I want to clarify my position from Part 1.
I take my calling as a mother seriously. I do believe it is a call.
But I believe it is one facet of a higher call.
I believe the message to women that Motherhood is the Highest Call is damaging, not only to women who are childless, but also to mothers.
That it is damaging to childless woman should be obvious.
To women who are childless by choice, the message is that they are disobedient to God in not taking on the mantle of the highest calling. They are missing out on the blessing. It doesn’t matter if they are childless due to health, mental or physical, or lack of maternal desire, or due to life circumstances. They are beneath.
To women who are childless, but not by choice, the pain of being passed on the Highest Calling must be intolerable. Why are women all around them being so blessed? The feelings of inadequacy can be crippling.
It’s time to end this idea.
Motherhood is a special call. There is not doubt. It’s a blessing. There is no doubt.
But to blanket all women with the same mantle is irresponsible, and insensitive to the fact of our individual identities.

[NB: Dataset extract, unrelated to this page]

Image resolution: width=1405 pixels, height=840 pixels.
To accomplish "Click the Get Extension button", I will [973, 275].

This message damages mothers too.
For a woman to wrap her entire identity in her children is detrimental to both her AND her children.

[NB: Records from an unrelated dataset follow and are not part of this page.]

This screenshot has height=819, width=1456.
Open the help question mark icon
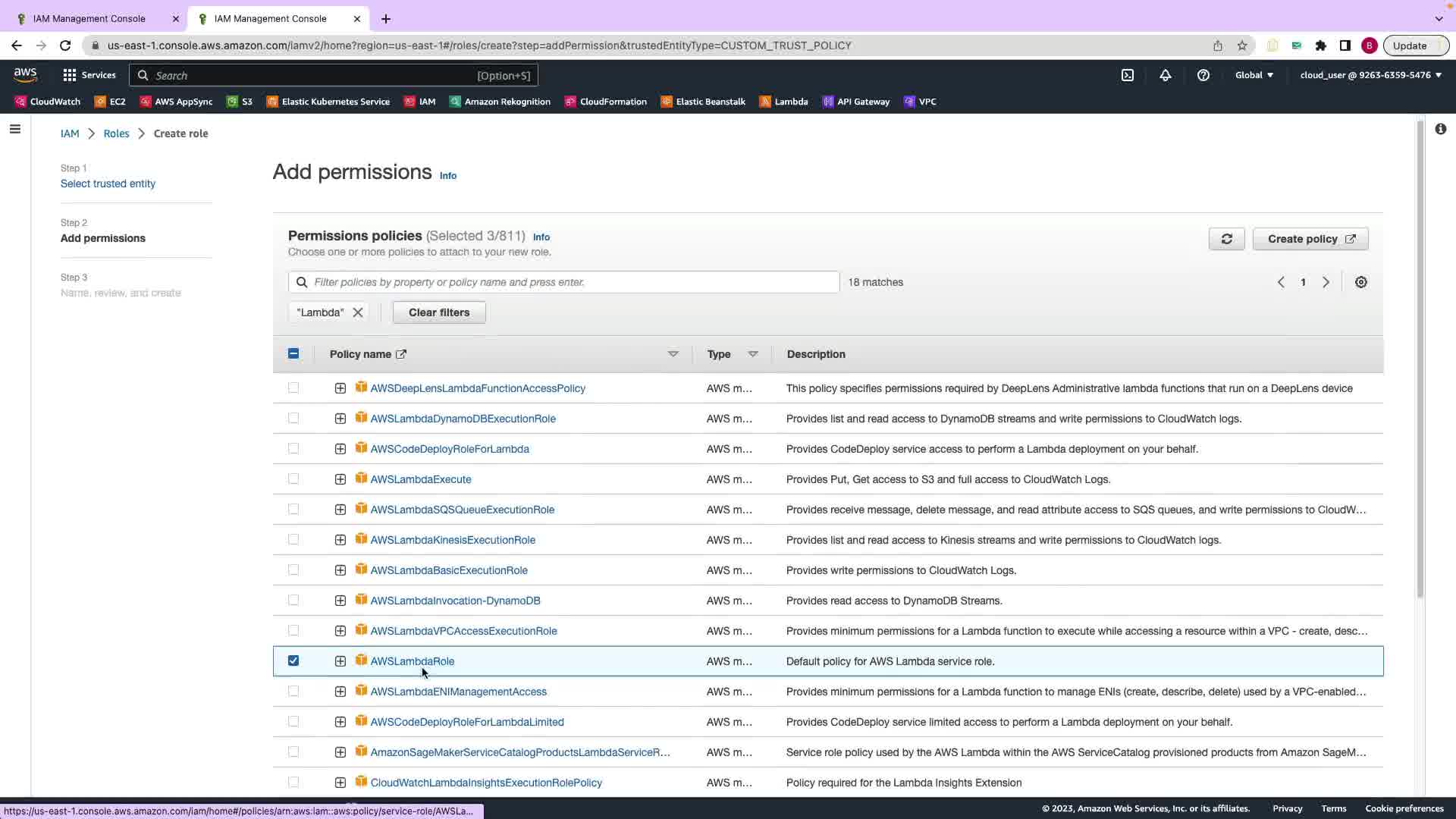click(x=1203, y=75)
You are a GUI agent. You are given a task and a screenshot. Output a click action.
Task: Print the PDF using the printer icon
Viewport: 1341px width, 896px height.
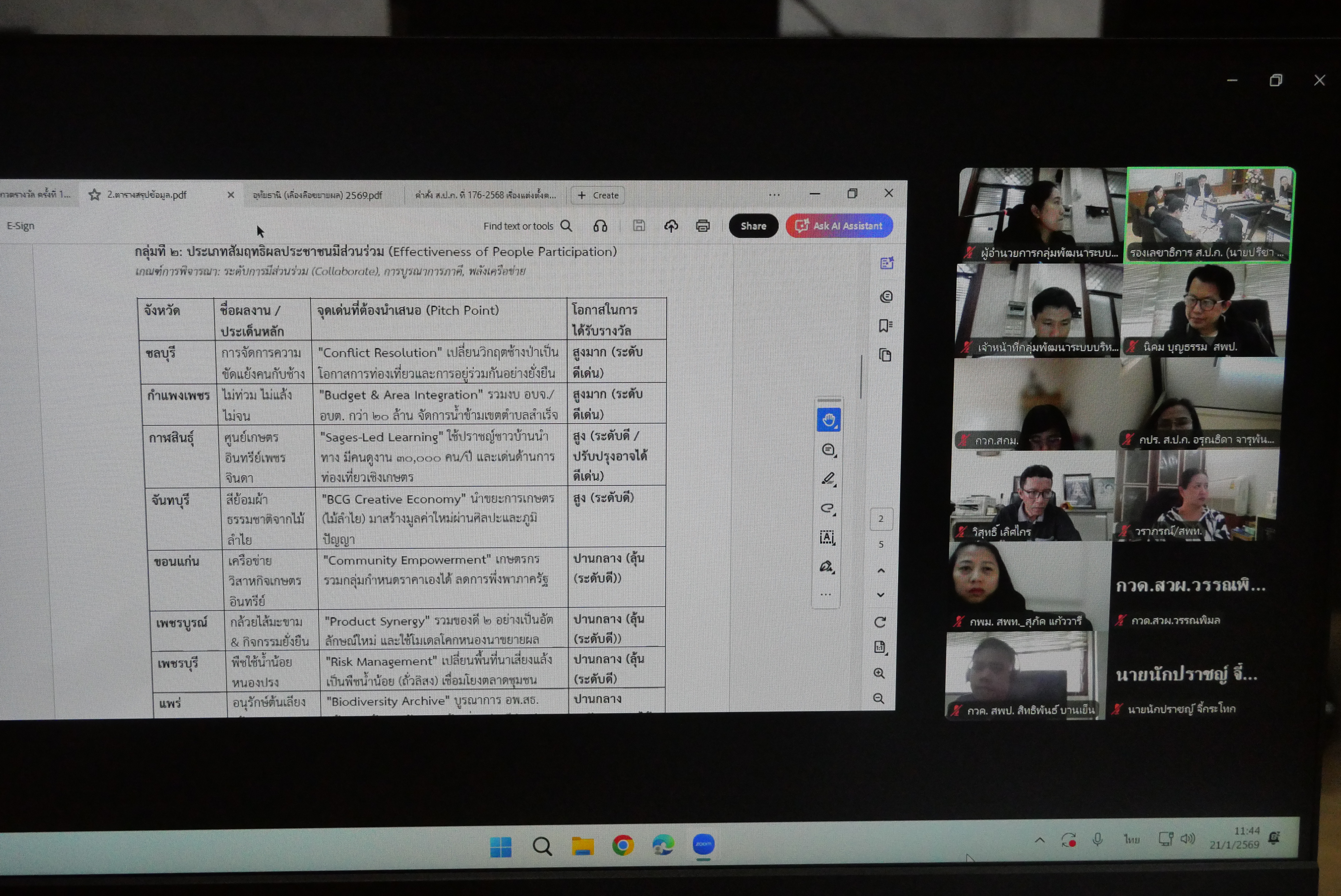(703, 226)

It sets women up for failure. .
When you believe that your children are entirely your responsibility, the pressure on women is insurmountable.
Denying the influence of society, biology, and God on your child’s choices creates a false dichotomy where a woman is held in esteem for her children’s success and responsible for their failure.

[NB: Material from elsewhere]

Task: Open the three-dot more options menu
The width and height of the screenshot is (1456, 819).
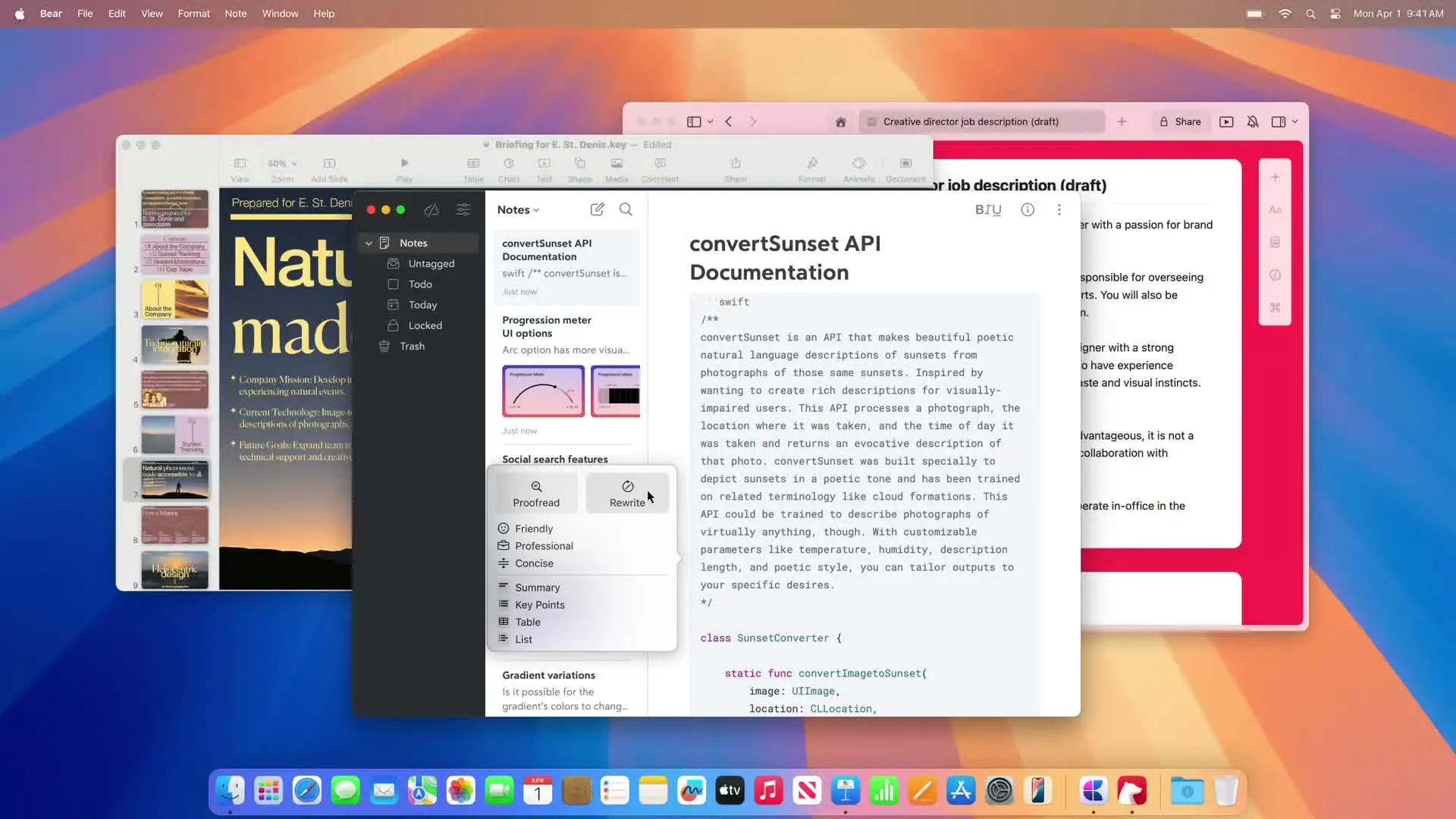Action: 1059,210
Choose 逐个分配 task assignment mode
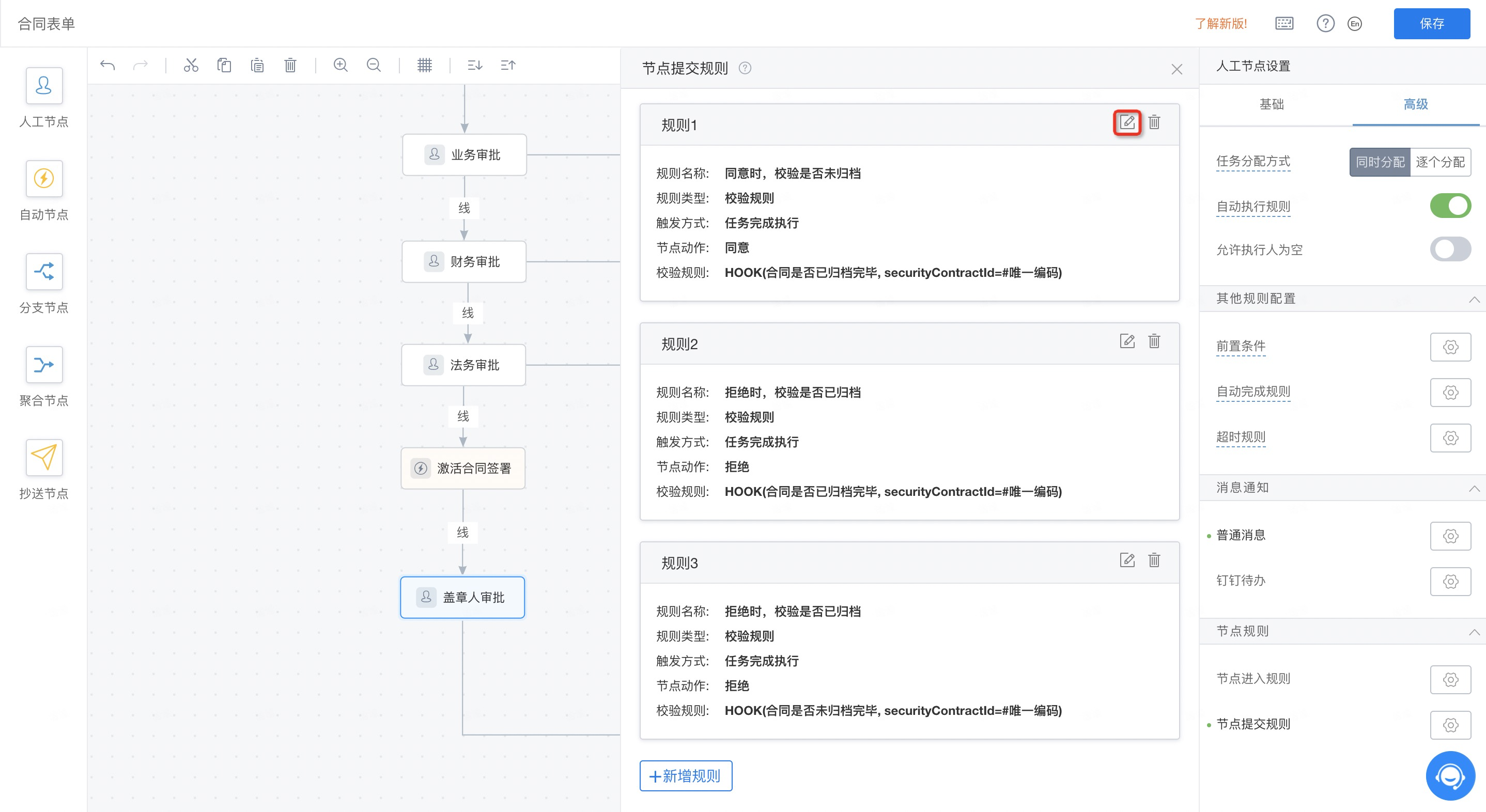This screenshot has height=812, width=1486. pyautogui.click(x=1439, y=162)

This can set the stage for abuse. For helicoptering. And the possibility for crushing disappointment.
Mothers, relieve yourself of that burdon. If your child succeeds or fails, it is not 100% dependent on your ability to mother. There are many factors at work.
It is true that many fathers feel the same pressures, but being a woman I can really only look to my own life and I have rarely heard that “Fatherhood is the highest calling.” Someone might be saying it, but I haven’t heard it.
I do want to address another myth. Sometimes in an effort to serve God woman are pressured to “serve” constantly in their church, leading to exhaustion and burn out.
If you have little children at home, by all means, make them your first priority. Those years are short.
I am not admonishing mothers to neglect their families in a bid for fulfillment.
I just want to encourage you that what you see in front of you is not then end product of your life and faith.
Don’t be afraid, the way I was, to embrace all of God’s gifts to you.